Consider an experiment involving [math]n[/math] cancer samples. For each sample [math]i[/math] the transcriptome of its tumor has been profiled and is denoted [math]\mathbf{X}_{i} = (X_{i1}, \ldots, X_{ip})^{\top}[/math] where [math]X_{ij}[/math] represents the gene [math]j=1, \ldots, p[/math] in sample [math]i[/math]. Additionally, the overall survival data, [math](Y_i, c_i)[/math] for [math]i=1, \ldots,n[/math] of these samples is available. In this [math]Y_i[/math] denotes the survival time of sample [math]i[/math] and [math]c_i[/math] the event indicator with [math]c_i = 0[/math] and [math]c_i = 1[/math] representing non- and censoredness, respectively. You may ignore the possibility of ties in the remainder.

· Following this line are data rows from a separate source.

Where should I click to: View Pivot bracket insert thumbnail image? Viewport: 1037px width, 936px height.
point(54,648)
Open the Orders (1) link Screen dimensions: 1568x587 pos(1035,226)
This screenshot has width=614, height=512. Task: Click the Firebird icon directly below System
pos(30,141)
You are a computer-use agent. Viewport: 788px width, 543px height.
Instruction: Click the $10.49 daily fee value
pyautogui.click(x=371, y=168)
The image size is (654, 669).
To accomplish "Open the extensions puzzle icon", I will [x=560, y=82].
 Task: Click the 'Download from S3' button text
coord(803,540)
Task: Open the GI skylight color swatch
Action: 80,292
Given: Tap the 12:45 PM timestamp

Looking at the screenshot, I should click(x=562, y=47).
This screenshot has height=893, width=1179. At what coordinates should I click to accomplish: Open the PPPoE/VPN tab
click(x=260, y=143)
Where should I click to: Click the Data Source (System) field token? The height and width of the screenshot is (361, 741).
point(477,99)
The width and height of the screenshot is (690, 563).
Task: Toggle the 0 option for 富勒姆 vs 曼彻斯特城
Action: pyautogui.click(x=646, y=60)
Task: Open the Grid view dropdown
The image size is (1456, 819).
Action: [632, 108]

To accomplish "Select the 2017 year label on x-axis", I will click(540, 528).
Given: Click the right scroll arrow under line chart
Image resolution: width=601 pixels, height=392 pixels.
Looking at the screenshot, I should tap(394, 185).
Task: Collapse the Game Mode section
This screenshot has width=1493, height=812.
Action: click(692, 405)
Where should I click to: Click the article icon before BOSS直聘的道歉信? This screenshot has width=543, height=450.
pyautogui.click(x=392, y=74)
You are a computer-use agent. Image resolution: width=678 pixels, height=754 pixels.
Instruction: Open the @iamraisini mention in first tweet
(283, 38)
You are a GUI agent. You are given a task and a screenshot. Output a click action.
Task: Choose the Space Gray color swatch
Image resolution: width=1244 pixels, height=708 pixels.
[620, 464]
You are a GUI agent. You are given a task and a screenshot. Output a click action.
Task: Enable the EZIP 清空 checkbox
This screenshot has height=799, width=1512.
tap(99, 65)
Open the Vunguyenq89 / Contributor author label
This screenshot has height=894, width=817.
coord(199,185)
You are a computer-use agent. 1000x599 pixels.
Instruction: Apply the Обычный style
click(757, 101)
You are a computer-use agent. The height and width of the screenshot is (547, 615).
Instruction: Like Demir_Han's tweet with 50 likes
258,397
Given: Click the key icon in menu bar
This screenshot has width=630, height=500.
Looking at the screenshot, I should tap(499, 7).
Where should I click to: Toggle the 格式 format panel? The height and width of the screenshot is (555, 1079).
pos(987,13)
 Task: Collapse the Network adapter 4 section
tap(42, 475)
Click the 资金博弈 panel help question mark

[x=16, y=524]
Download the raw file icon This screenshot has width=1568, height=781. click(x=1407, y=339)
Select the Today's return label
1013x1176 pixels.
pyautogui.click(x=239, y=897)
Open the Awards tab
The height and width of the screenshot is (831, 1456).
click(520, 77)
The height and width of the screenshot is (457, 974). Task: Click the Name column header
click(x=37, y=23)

  • Write down the Cox proportional regression model that links overall survival times (as the response variable) to the expression levels.
  • Specify its loss function for penalized maximum partial (!) likelihood estimation of the parameters. Penalization is via the regular ridge penalty.
  • From this loss function, derive the estimating equation for the Cox regression coefficients.
  • Describe (in words) how you would evaluate the ridge ML estimator numerically.